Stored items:
[Start of section]

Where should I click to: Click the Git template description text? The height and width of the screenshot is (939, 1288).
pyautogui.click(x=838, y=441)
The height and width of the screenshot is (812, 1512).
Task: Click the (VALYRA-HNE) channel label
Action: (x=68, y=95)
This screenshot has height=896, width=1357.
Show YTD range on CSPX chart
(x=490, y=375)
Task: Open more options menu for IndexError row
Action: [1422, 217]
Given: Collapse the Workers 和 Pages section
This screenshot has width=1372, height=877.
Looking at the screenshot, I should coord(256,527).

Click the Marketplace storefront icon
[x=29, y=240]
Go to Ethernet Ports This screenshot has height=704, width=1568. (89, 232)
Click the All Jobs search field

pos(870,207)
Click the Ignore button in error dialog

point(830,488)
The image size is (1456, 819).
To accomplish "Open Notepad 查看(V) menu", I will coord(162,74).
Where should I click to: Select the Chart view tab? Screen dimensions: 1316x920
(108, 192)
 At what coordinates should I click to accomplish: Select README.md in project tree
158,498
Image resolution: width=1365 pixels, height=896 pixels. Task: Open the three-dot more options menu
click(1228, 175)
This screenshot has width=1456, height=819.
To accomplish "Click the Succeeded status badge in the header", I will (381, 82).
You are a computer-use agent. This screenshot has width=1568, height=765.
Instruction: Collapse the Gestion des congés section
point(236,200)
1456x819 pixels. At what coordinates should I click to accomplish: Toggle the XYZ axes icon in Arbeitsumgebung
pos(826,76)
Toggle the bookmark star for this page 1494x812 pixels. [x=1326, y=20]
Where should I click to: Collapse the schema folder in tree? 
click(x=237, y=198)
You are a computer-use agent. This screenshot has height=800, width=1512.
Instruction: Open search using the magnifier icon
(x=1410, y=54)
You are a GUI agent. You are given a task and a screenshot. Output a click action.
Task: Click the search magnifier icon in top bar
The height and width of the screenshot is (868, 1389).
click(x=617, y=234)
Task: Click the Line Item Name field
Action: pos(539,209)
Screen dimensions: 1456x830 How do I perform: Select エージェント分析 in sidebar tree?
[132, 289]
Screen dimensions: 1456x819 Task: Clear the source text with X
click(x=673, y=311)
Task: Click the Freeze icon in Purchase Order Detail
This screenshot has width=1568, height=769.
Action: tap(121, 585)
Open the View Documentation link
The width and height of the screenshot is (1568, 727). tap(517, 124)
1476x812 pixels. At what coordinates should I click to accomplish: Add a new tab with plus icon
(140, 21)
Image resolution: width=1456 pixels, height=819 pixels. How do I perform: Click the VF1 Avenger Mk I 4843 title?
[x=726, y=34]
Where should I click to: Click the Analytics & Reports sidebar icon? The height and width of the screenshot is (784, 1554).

[End of section]

Find the word "will" in the entries, then copy out every line that has it.

To accomplish "Open Notepad 查看(V) menu", I will coord(162,74).
To accomplish "Click the Succeeded status badge in the header", I will (381, 82).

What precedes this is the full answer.